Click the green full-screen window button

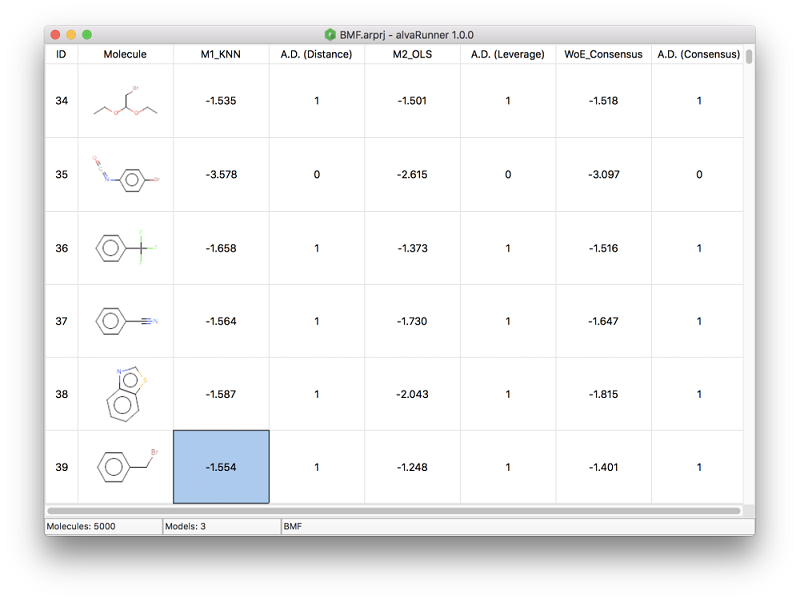pyautogui.click(x=87, y=35)
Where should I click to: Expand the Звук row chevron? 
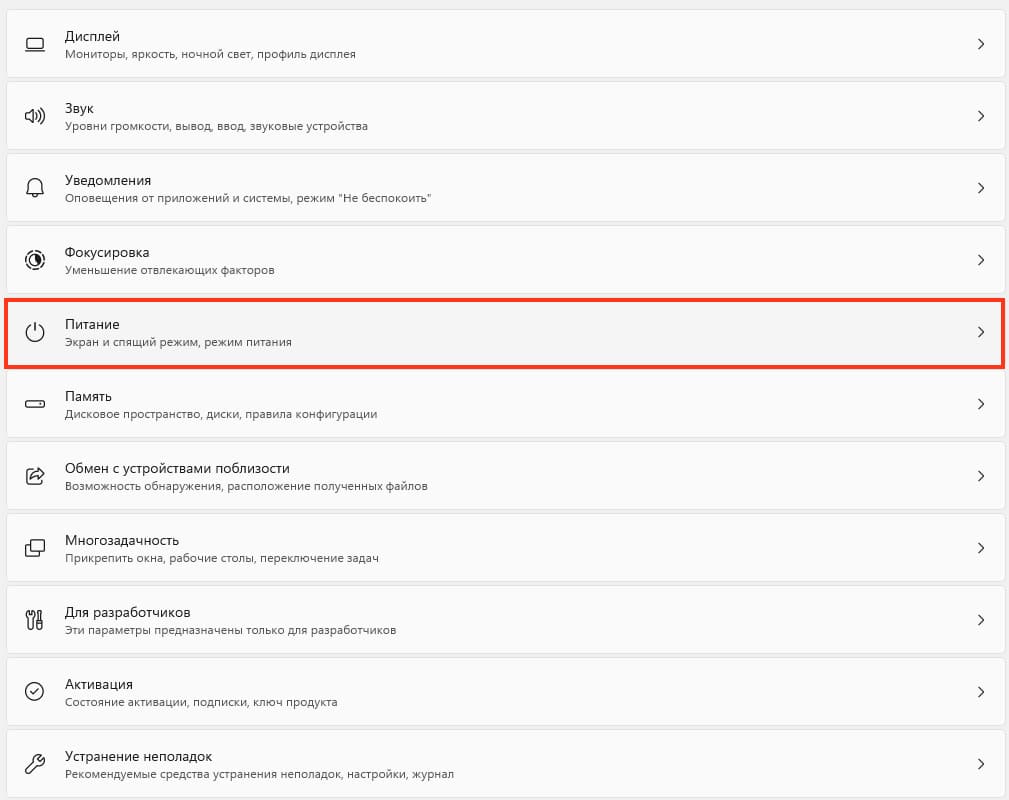click(x=981, y=116)
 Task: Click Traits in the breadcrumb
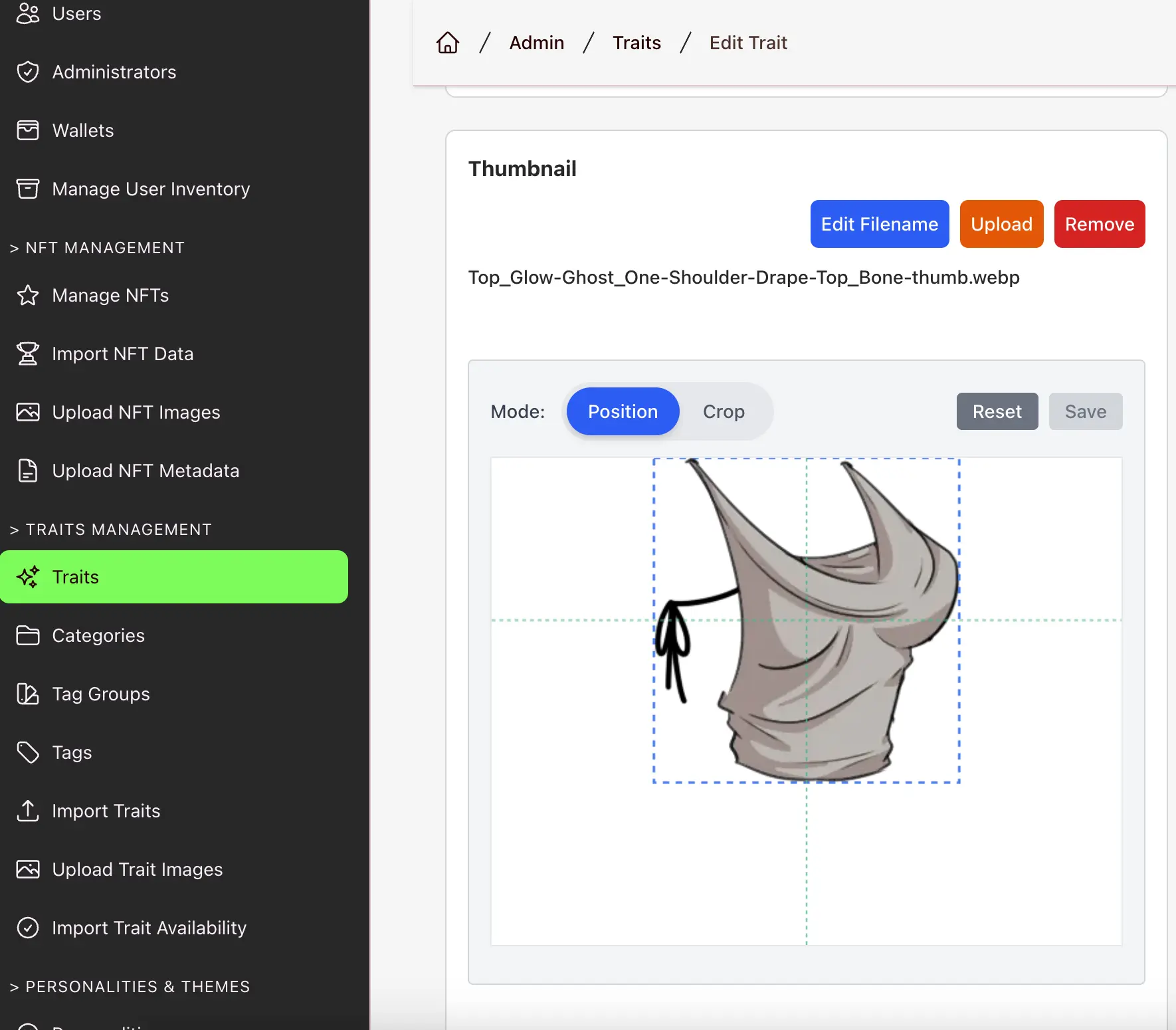click(637, 43)
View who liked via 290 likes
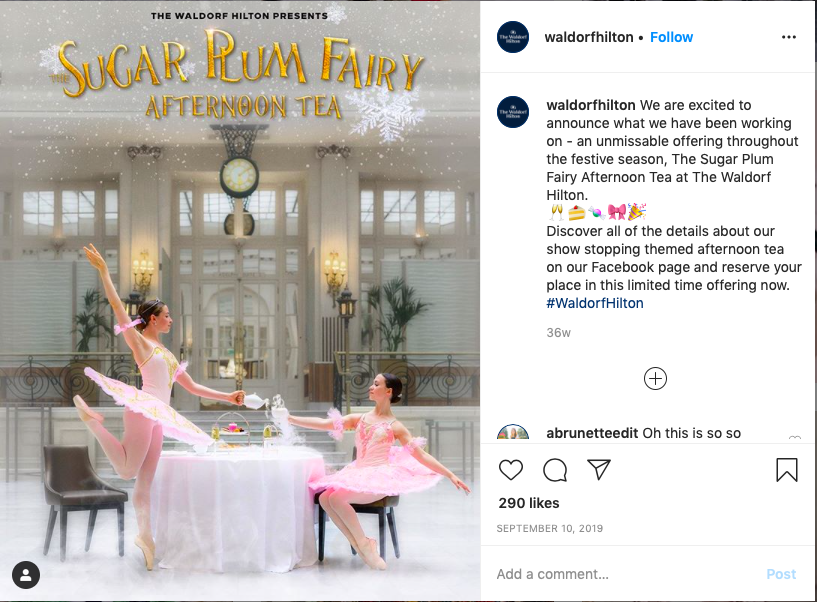 click(x=528, y=503)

+++

— What you should do —
Transcribe, please, the lines from the one holding "Task: Click Traits in the breadcrumb" to the final line of the material, both included, exactly and with no extra lines, and skip the pictures.

— Solution —
 Task: Click Traits in the breadcrumb
click(637, 43)
View who liked via 290 likes
 click(x=528, y=503)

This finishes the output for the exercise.